Ahora bien, si tenemos en claro que necesariamente hay una relación causa-efecto y que en esa relación el efecto es la contractura muscular en principio, y el acortamiento a largo plazo, es esperable que cualquier tratamiento que se lleve a cabo sobre los músculos en cuestión no llegue a los mejores resultados. “Si me muevo duele, el sistema nervioso responde reduciendo el movimiento, es decir contracturando los músculos, si descontracturo esos músculos con la estrategia terapéutica que sea, pero no modifico la causa del dolor, sería bastante lógico que si muevo nuevamente y duele mis músculos se vuelvan a contracturar y estamos de nuevo en el mismo lugar”.

 

Los tratamientos y su eficacia

Es por eso que los tratamientos orientados al músculo tengan resultados a corto plazo, pero a mediano o largo plazo el dolor vuelve. Algunas de las estrategias de tratamiento que han demostrado eficacia para reducir una contractura muscular son el masaje, drogas miorelajantes, la elongación y con ellas las técnicas posturales como el RPG, técnicas de relajación y algunos agentes físicos (“los aparatos, lámpara infrarrojo y demás”) de manera muy controvertida aún. Pero de esta forma, a pesar de alguna eficacia demostrada, si tratamos el músculo estamos omitiendo la relación causa-efecto y con ello los resultados no serán los mejores.

¿Es la persona que padece el dolor lumbar quien debe saber cuál es la causa de su dolor? La respuesta obvia es NO; quien debe tener la formación necesaria para poder determinarlo es el profesional de salud. La siguiente pregunta sería ¿cuál o cuáles son las herramientas que han demostrado ser más eficaces a la hora de determinar la o las causas?

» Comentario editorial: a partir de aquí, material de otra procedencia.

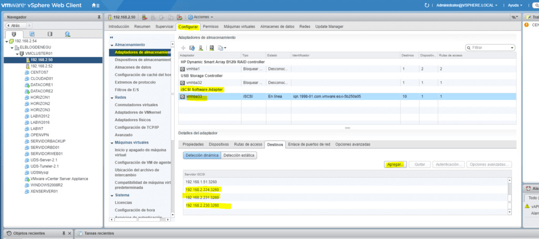The height and width of the screenshot is (239, 539).
Task: Open the Networking navigator view icon
Action: click(68, 34)
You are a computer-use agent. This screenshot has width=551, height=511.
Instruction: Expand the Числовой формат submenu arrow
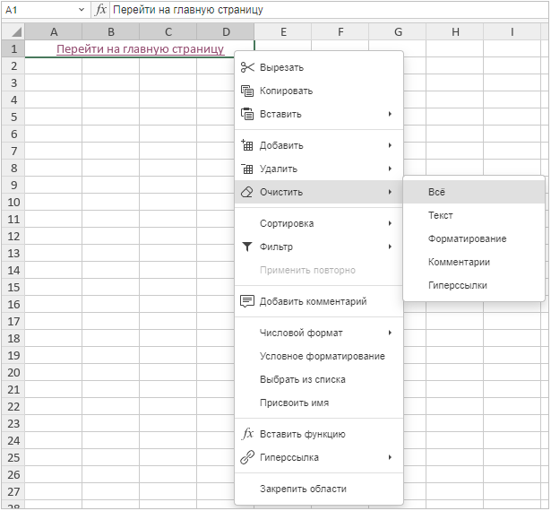pos(390,333)
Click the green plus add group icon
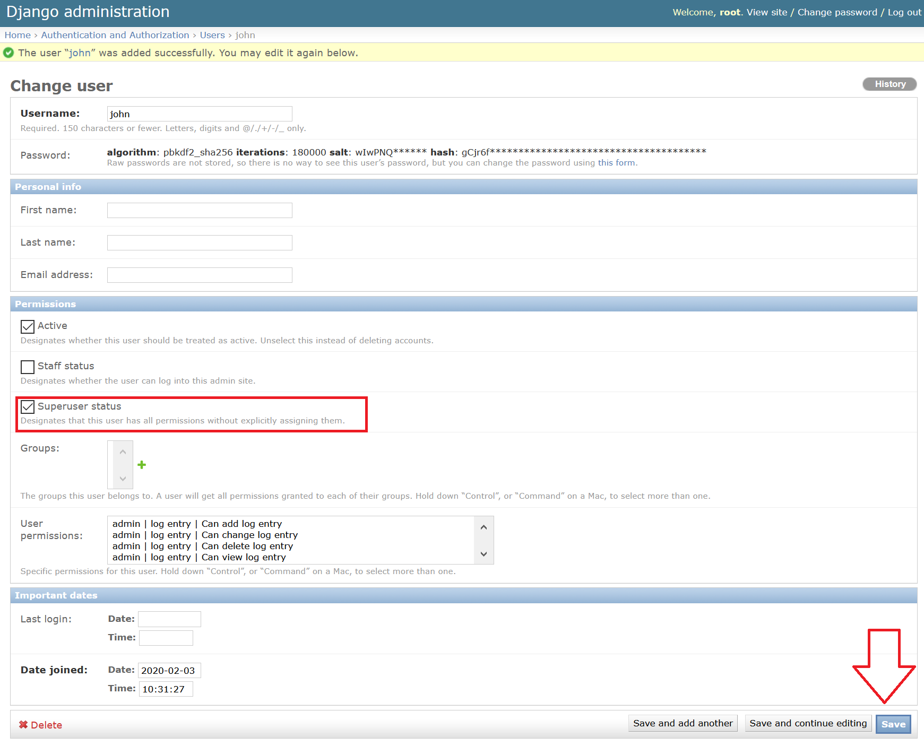 point(142,465)
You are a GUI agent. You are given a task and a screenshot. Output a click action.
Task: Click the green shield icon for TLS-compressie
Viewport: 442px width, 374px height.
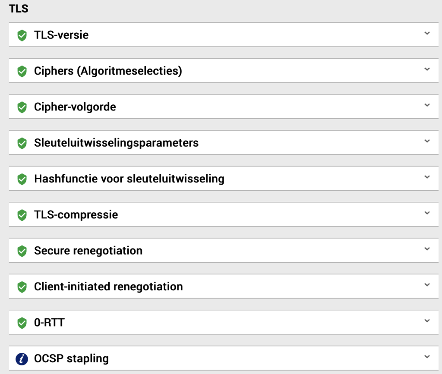(22, 215)
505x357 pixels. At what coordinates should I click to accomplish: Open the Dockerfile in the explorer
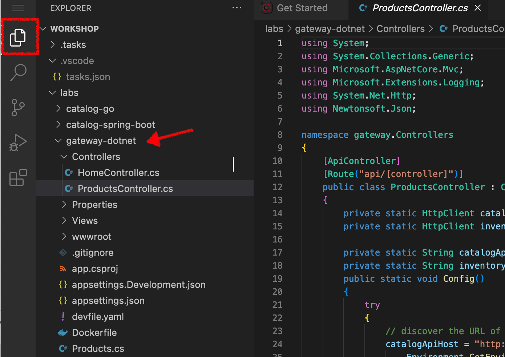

La evidencia científica ha demostrado que es la entrevista con la persona que padece la dolencia la mejor estrategia para poder llegar a la causa del problema. Es decir, hablar es lo necesario. Muchos pensarán sobre qué sucede con una resonancia magnética o una radiografía en este aspecto. Ha sido demostrado que los bien llamados estudios complementarios no sirven para llegar a un diagnóstico sino para descartar diagnósticos que tengan peor evolución, como podría ser un tumor. Está más que claro en la comunidad científica que tomar decisiones en base a un estudio por imagen es un error clínico muy grosero. Sólo para tenerlo en cuenta, el 50% de las personas de más de 40 años tiene al menos una hernia de disco y sin embargo no tiene síntomas, no tiene dolor.

Para terminar esta nota y dejar en claro algunos conceptos. La contractura muscular es una consecuencia necesaria que sólo podrá ser eliminada de manera definitiva modificando la o las causas que generan dolor. Los estudios por imagen son complementarios, no son útiles para tomar decisiones sobre el mejor tratamiento. Y por último, la mejor herramienta para llegar a la causa del problema es hablar, el profesional de salud debe saber qué y cómo preguntar para tener la información necesaria para llegar a los mejores resultados.

 

*Licenciado en kinesiología y fisiatría UBA orientado a rehabilitación neurológica, trastornos vestibulares y del equilibrio; docente UBA, investigador y responsable de CIRIC Formación Permanente.